Thursday, January 14, 2016

Cloud Infrastructure Auditing Essentials

This was a draft post from some time ago. Interesting how little has changed.

Security models, business alignment, capacity planning, and performance management are more important than ever before in virtual environments. Smaller environments may have a few virtually hosted servers running on a single powerful physical server, whereas larger environments support hundreds or thousands of virtually hosted servers and desktops running on a complex infrastructure of clustered servers connected to a massive Storage Area Network (SAN).

The scale may change the scope or approach to the audit, but the same business requirements and controls exist. Resource management and monitoring of each of the components separately and collectively enable the virtual environment to function. The hypervisor has control requirements similar to those found in a server, but it also has unique requirements to ensure that the hosted environment doesn't present additional control weaknesses to the guest operating systems. The guest operating systems have unique control requirements because of the necessity to keep appropriate segregation controls in place between servers processes, and to control its unique attack surface. Somewhat complicating this mix are different conceptual approaches to creating the virtual environment.

Great! I think. Where do I start? Now I have a cloud audit!

Start with scope. Identify exactly what you want to be part of the audit. Where does the data exist? What are the boundaries? Where's the management tools for that infrastructure? What systems access that scoped boundary?

Remember the basics. They don't change. They haven't changed for decades. Identity provisioning and deprovisioning, authentication mechanism and protocols, authorization grant/scope/enforcement, data protection, malware protection, malicious use detection/prevention, log management, change controls, backups, etc. Applies to nearly every single system directly or indirectly as an entity level control. Don't forget additional administrative controls, policies, documented procedures. Remember physical security and additional entity level controls. Finally, think about data and system lifecycle…

But this is a… [firewall/storage system/hypervisor/… etc.]. Excellent! Now let's look at the additional configurations and controls that are unique for each technology.

Documentation is everything. There's an art to documenting audit output and artifacts. What's the use case? Who will use the information? Internal use? External customer review? For example, how much information must be documented and to what level such that the purpose of an external review is satisfied while still protecting internal trade secrets? Maybe we don't trust the external party, or the security infrastructure of the external party to keep the data we provide to them confidential. Certainly understand that there are many times where we don't have a choice in this discussion – and I've been there many times – but if you have a choice in the matter then you should execute that choice. Not everyone agrees with me on this. This is my own opinion. I'm a fan of transparency, but not transparently providing potential attackers information that can be used to harm my infrastructure.

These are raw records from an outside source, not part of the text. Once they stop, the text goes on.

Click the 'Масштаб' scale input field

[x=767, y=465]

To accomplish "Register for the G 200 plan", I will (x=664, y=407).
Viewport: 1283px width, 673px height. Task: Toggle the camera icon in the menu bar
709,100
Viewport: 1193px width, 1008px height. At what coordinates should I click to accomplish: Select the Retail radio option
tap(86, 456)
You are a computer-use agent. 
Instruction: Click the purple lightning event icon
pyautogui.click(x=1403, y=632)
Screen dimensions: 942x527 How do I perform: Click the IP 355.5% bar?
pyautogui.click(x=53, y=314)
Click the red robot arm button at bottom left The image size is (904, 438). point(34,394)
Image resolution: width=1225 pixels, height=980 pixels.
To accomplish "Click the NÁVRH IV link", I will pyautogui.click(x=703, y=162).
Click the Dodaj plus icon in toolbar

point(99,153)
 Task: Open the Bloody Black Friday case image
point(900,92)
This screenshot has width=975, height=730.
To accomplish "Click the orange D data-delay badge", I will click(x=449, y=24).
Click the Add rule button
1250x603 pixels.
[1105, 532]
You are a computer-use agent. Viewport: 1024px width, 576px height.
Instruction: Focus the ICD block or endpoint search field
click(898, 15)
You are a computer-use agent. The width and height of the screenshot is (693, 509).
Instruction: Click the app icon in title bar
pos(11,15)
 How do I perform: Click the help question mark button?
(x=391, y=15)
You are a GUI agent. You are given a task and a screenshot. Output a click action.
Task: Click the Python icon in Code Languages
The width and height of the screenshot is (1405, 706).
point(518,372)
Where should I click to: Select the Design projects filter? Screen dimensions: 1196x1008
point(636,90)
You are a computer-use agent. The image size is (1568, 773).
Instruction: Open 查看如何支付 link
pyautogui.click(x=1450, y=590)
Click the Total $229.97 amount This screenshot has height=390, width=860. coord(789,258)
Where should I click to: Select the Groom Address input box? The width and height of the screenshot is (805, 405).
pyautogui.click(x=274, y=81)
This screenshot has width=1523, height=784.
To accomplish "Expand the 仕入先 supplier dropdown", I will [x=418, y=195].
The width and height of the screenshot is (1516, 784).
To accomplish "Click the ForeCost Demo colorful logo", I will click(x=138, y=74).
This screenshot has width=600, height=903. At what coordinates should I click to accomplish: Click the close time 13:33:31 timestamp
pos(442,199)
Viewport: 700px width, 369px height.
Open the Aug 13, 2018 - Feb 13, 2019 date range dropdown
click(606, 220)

Help with the cloud! Okay, this is more complex because some of the technologies and architectures change the game. However, from a control objective perspective, that still hasn't changed. The objective is the same. Now, whether you own the technology or execution may have changed, and that's where you need to look into what visibility you have into your provider's enforcement of the controls. You have a certain risk profile/risk threshold and you have to make the call based on the situation whether you are comfortable with what contractual obligations they have to [1] enforce specific control objectives, [2] have them reviewed by an independent third-party, and [3] report the results to you.